As KTVU reports, 57-year-old Darren Pirtle was charged Monday in Butte County after authorities visited his home last week and found him living with the dead body of his onetime roommate, 64-year-old Kevin Olson. Pirtle is expected to enter a plea on Thursday.
Pirtle isn't being charged — at least yet — in Olson's death, but it seems that Pirtle has been lying to Olson's family for years about his whereabouts and wellbeing.
According to the Associated Presss, via District Attorney Mike Ramsey, Pirtle had given various excuses for why family members could not reach Olson, and a missing persons investigation was finally initiated in August.

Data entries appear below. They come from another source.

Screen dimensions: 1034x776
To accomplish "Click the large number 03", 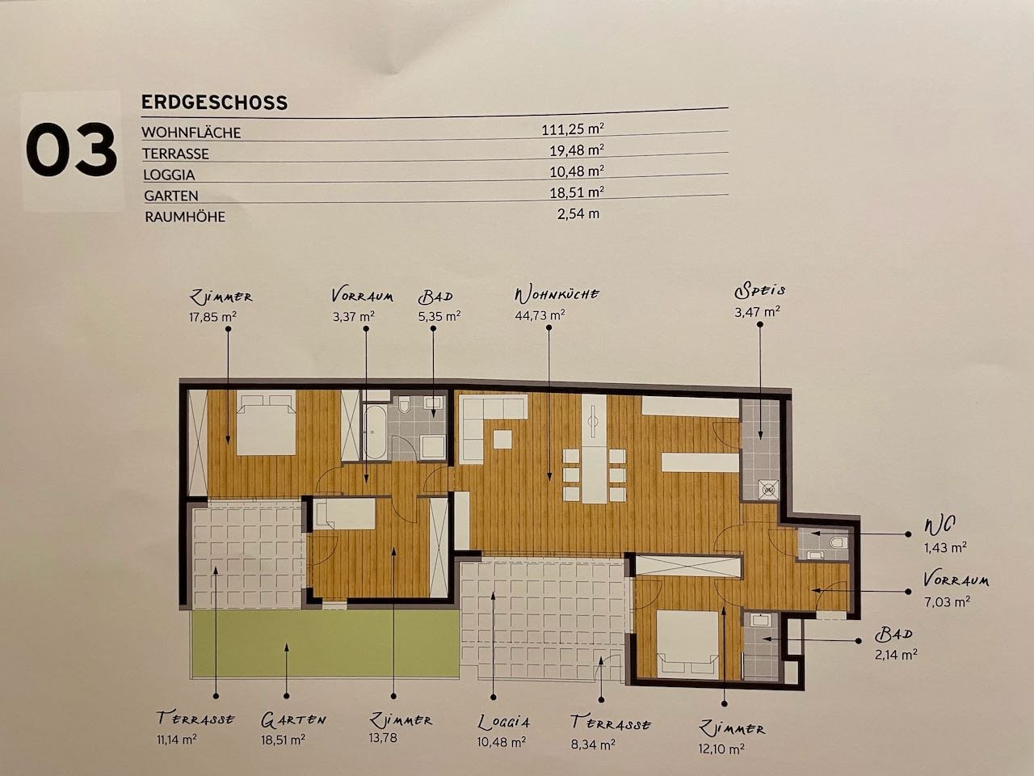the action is (71, 150).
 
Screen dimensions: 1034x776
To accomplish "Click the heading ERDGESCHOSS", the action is (214, 102).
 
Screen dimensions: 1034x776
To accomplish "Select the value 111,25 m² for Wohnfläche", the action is (573, 129).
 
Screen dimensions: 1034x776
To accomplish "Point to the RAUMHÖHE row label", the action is (185, 217).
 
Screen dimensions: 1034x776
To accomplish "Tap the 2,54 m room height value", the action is (578, 214).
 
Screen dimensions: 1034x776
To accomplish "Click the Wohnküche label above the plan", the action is (557, 295).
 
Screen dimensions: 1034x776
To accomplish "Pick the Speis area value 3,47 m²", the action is (757, 311).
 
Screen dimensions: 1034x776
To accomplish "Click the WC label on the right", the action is (939, 525).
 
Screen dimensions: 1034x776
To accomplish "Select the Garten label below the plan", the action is (293, 719).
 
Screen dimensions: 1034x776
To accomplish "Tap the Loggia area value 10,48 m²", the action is (501, 741).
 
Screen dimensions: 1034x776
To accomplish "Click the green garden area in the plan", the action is (325, 643).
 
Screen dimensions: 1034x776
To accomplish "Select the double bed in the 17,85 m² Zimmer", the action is (266, 423).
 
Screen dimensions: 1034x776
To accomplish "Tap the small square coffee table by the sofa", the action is (502, 439).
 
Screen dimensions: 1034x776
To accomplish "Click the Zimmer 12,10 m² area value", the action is (721, 749).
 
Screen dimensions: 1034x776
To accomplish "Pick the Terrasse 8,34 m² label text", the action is (611, 723).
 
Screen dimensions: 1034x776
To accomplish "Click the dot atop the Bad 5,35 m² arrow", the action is (433, 328).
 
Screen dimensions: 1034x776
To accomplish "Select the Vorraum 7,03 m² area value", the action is (947, 601).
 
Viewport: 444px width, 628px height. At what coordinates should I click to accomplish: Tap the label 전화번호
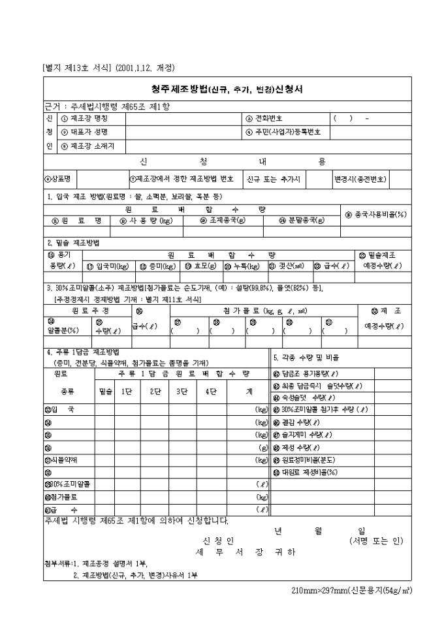[266, 118]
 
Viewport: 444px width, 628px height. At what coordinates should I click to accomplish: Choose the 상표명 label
[58, 178]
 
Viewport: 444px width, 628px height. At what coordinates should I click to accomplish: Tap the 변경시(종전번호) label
[360, 178]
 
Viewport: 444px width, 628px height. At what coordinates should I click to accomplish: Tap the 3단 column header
[182, 391]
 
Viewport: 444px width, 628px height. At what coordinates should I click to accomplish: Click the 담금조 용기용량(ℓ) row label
[314, 374]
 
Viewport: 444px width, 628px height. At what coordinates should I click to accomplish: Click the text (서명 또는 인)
[376, 541]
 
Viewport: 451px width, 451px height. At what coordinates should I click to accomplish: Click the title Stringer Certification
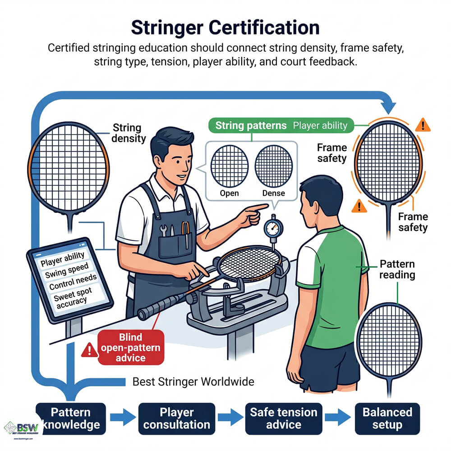[225, 28]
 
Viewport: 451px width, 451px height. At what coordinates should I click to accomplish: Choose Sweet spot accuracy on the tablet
[73, 299]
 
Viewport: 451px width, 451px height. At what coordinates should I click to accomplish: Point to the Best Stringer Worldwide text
[193, 382]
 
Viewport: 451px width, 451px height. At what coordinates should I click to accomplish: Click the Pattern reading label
[397, 269]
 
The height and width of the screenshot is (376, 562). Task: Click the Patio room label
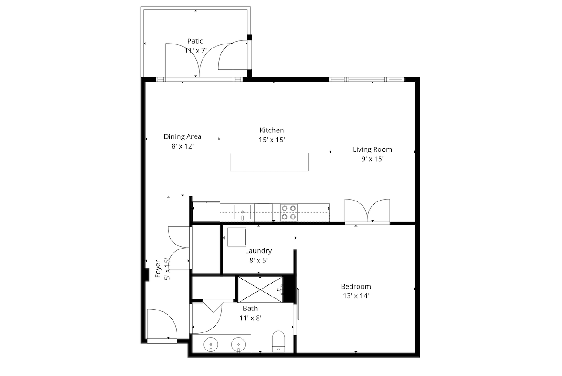tap(195, 41)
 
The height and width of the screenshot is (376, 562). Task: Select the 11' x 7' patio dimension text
tap(195, 51)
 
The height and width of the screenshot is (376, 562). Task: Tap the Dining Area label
tap(182, 137)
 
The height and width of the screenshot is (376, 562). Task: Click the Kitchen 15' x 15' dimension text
tap(272, 140)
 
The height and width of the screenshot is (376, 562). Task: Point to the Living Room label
tap(372, 149)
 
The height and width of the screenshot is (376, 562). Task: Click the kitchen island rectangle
tap(269, 162)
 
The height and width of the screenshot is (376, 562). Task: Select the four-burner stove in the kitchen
tap(289, 212)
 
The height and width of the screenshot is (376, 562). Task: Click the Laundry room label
tap(258, 251)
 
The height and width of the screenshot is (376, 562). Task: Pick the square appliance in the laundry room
tap(237, 237)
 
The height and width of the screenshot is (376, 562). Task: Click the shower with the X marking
tap(260, 289)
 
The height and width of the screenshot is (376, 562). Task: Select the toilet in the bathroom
tap(279, 341)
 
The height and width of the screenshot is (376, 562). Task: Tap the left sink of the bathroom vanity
tap(211, 345)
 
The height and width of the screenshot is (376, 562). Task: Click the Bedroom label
tap(356, 287)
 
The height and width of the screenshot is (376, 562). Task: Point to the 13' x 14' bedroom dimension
tap(356, 296)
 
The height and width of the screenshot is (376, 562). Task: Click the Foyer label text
tap(158, 269)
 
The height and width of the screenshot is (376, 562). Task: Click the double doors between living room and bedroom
tap(367, 211)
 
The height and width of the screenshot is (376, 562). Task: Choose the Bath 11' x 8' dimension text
tap(251, 318)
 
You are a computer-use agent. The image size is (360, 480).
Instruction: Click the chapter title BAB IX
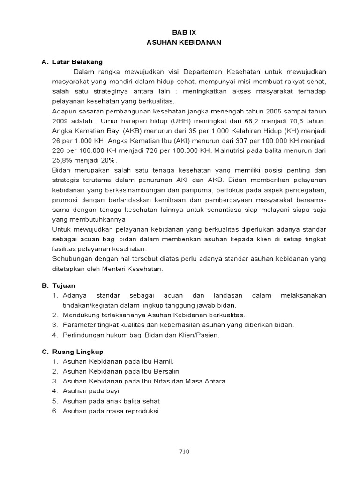click(x=183, y=32)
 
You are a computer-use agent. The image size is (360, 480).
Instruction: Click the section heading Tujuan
click(x=64, y=285)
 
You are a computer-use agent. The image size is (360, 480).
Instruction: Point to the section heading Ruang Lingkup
click(x=78, y=352)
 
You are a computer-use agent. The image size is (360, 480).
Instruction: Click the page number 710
click(x=183, y=451)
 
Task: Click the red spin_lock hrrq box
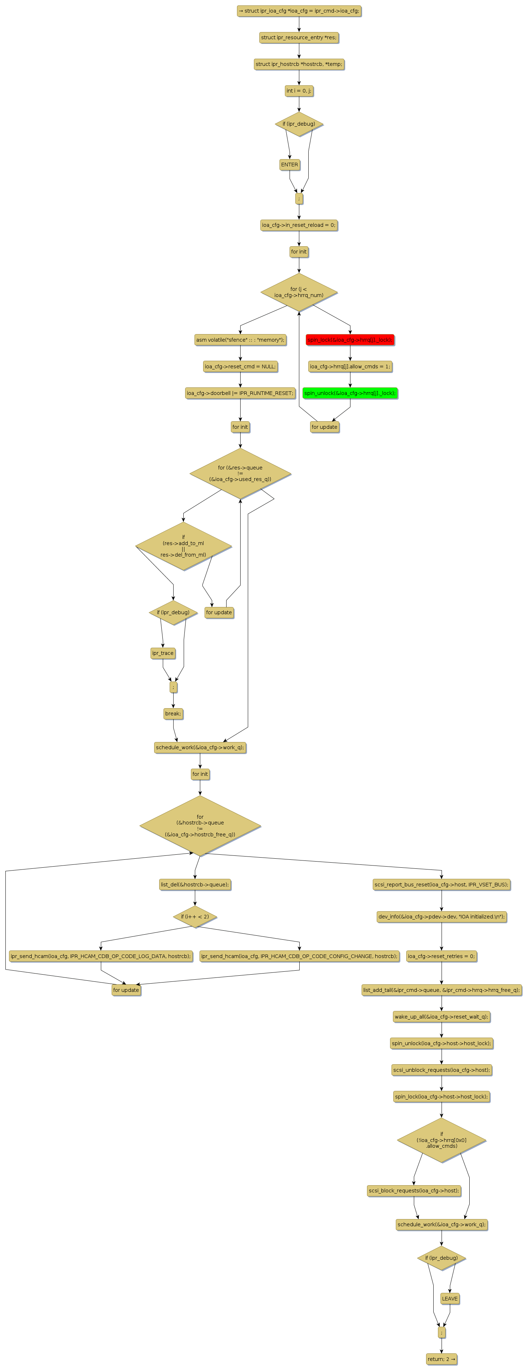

Pirtle also allegedly told a Chico police officer that Olson was "out of town."
When investigators entered the home that the two men had shared, which was apparently owned by Olson, they found Olson's remains in a back bedroom.
The DA's office says that Pirtle began forging Olson's signature on checks in July 2019, but friends and family say they have not seen Olson since October 2018. Investigators believe that Olson likely died in late 2018, and an autopsy will determine his cause of death — though can you really perform a full autopsy on a four-year-old decomposed corpse?
Over the past four years, Olson's mortgage had apparently continued to be paid, likely by direct debit. And retirement checks had been getting direct-deposited into an account belonging to Olson at the Navy Federal Credit Union. Pirtle allegedly had cashed some 50 checks in Olson's name since 2019.
This follows on a story from last month in which a Petaluma woman was found to have been living with the corpse of her dead mother for at least a year. And there was a similarly gruesome tale from Las Vegas last year in which a group of squatters found a dead woman in an otherwise empty house, buried her in the backyard, and continued living there.